• [Task instructions] How many lines of the data below contain the string "Click"? Match case exactly, and give only the number.

• [Listing]
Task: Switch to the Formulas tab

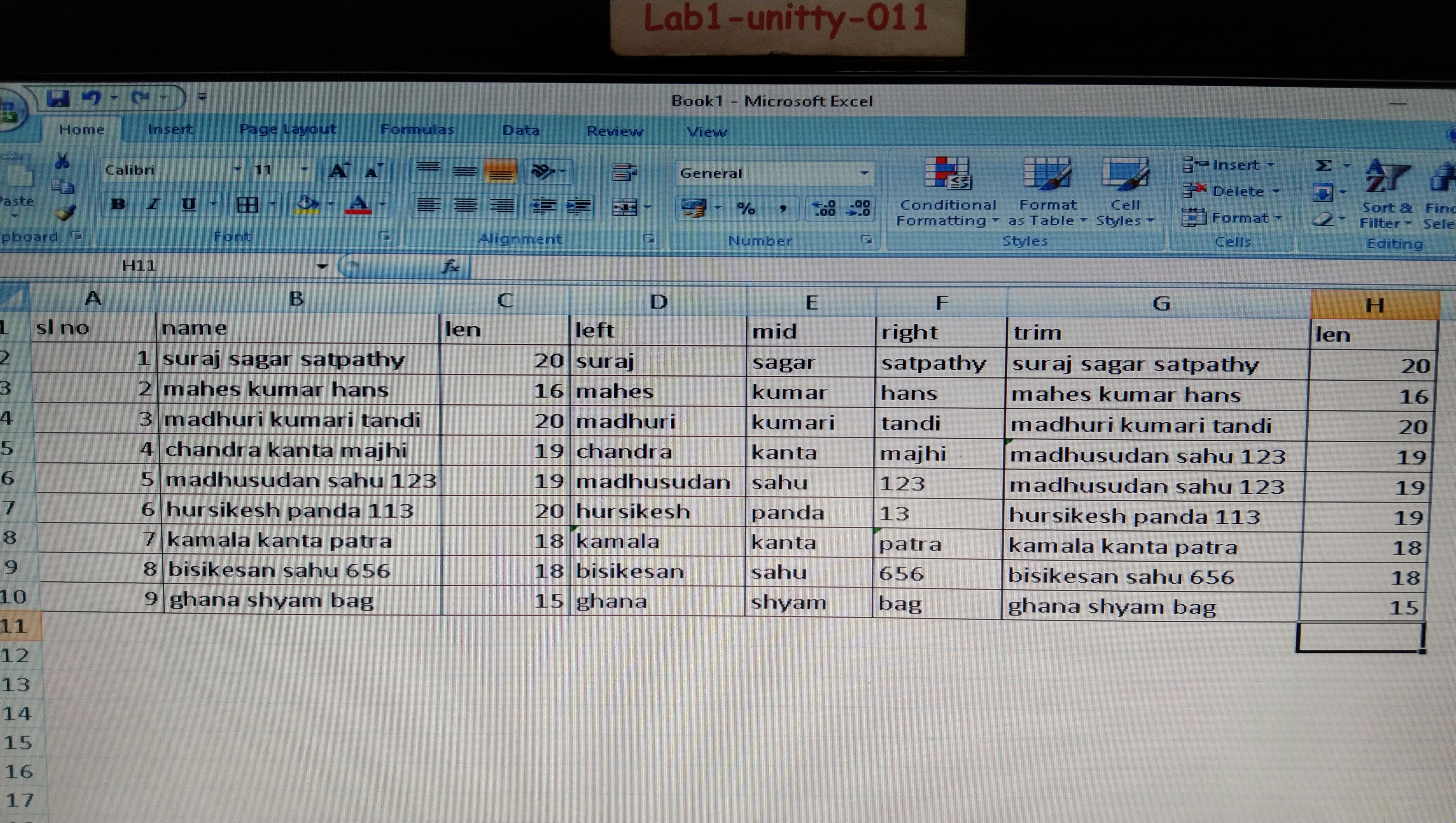Action: tap(417, 129)
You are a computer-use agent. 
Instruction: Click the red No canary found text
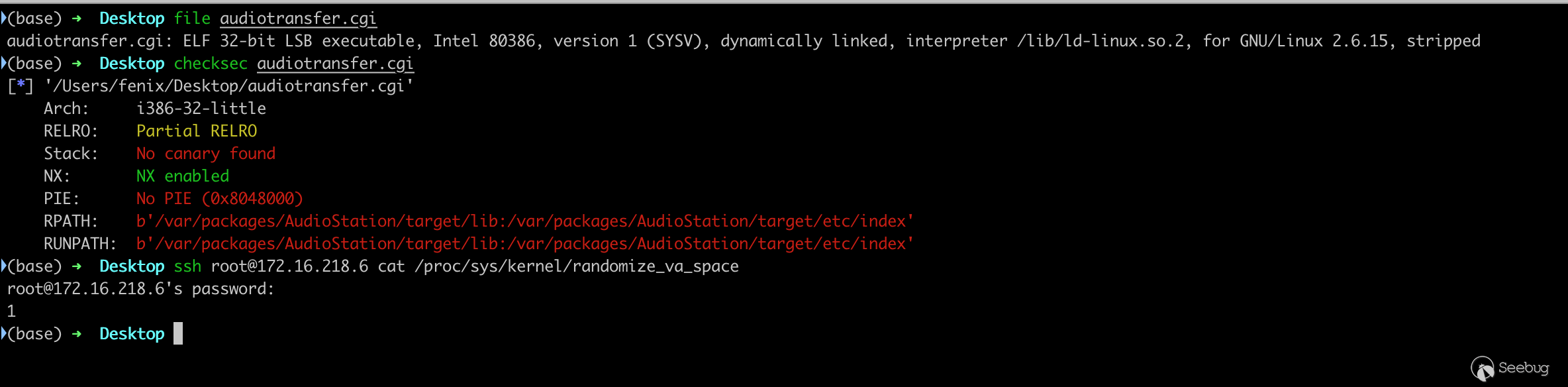coord(206,154)
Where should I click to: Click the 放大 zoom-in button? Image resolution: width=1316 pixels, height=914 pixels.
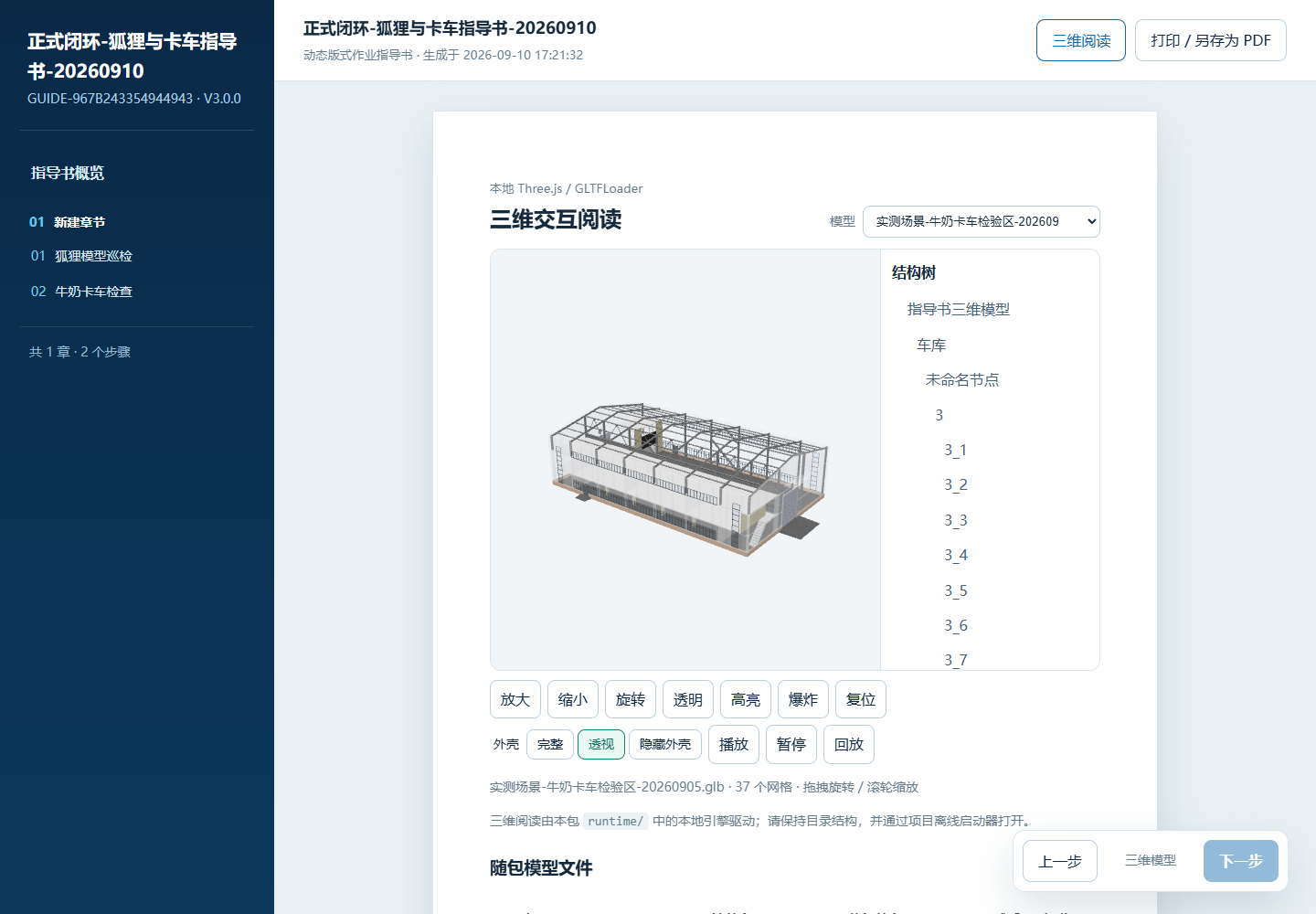point(515,699)
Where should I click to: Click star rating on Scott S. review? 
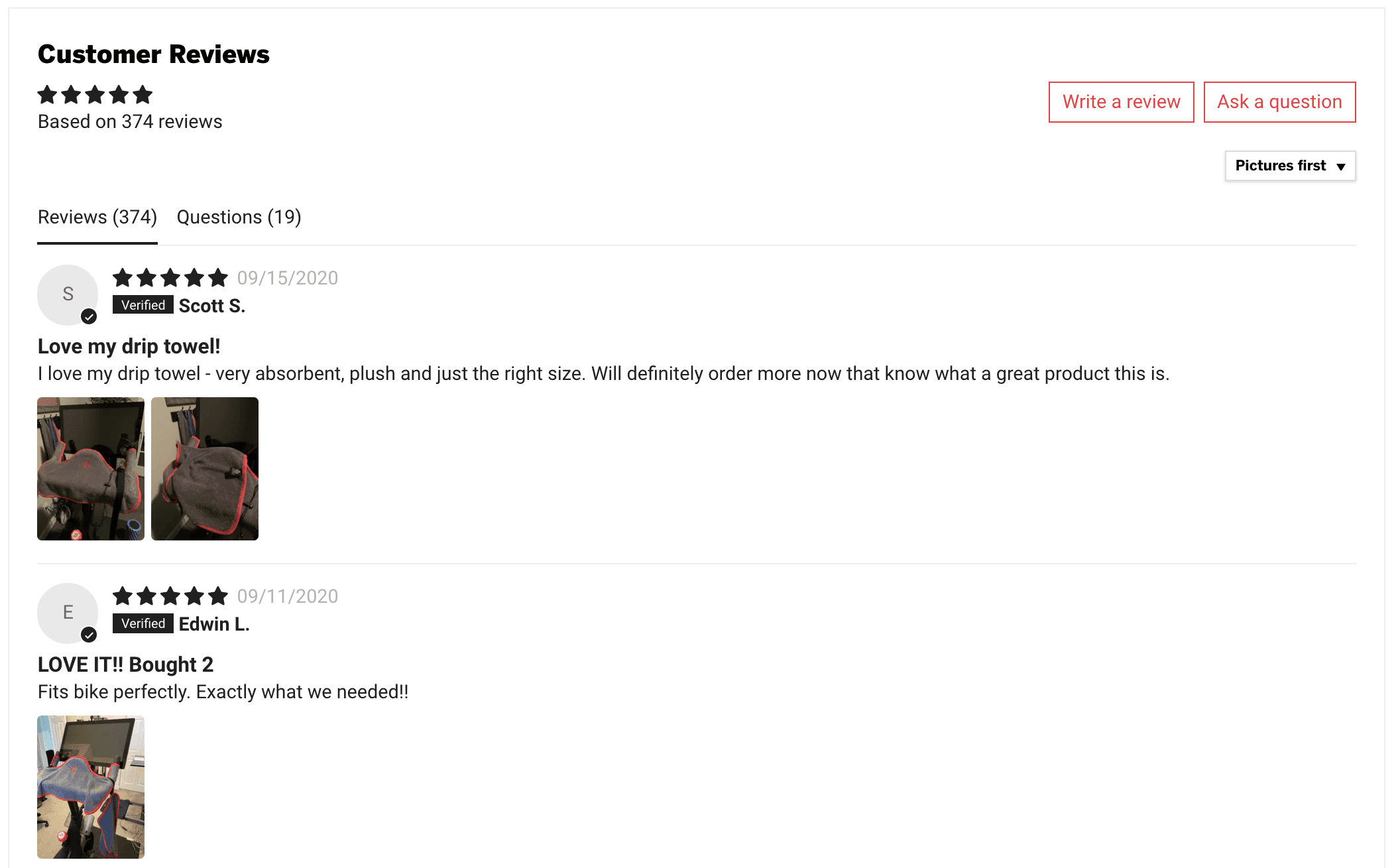[x=170, y=278]
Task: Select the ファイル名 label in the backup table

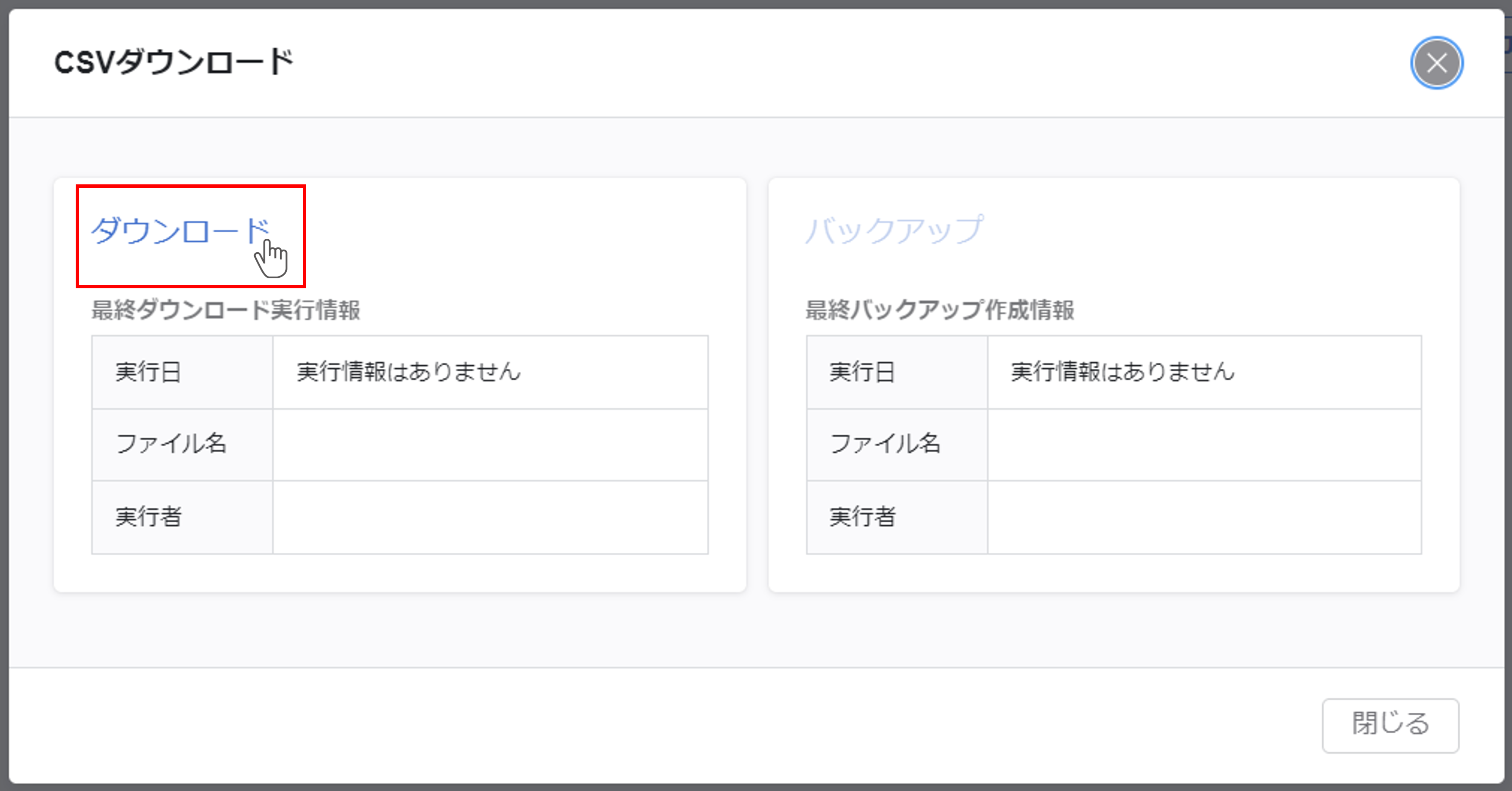Action: coord(885,444)
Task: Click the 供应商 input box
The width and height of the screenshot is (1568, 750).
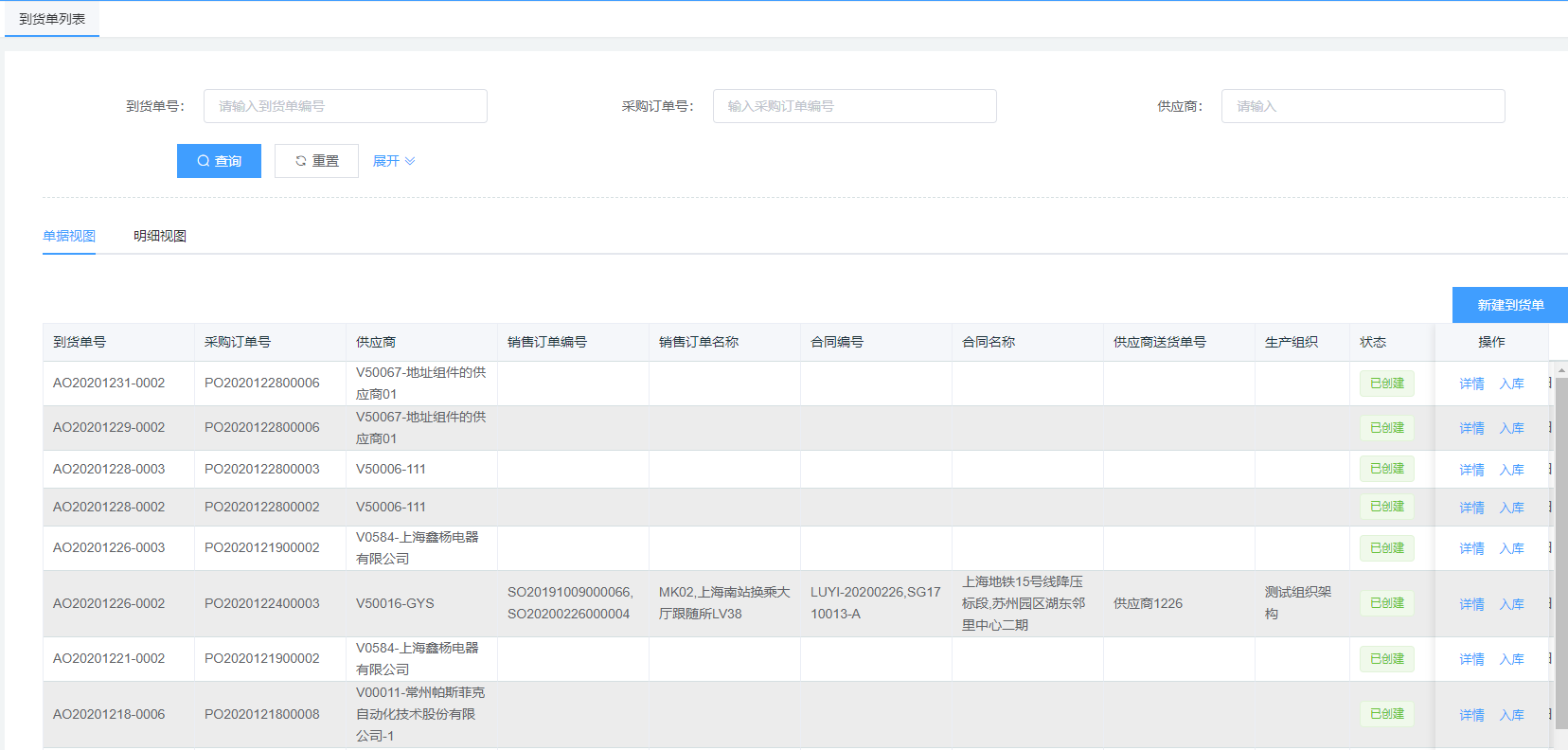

• [Output of the exercise] 4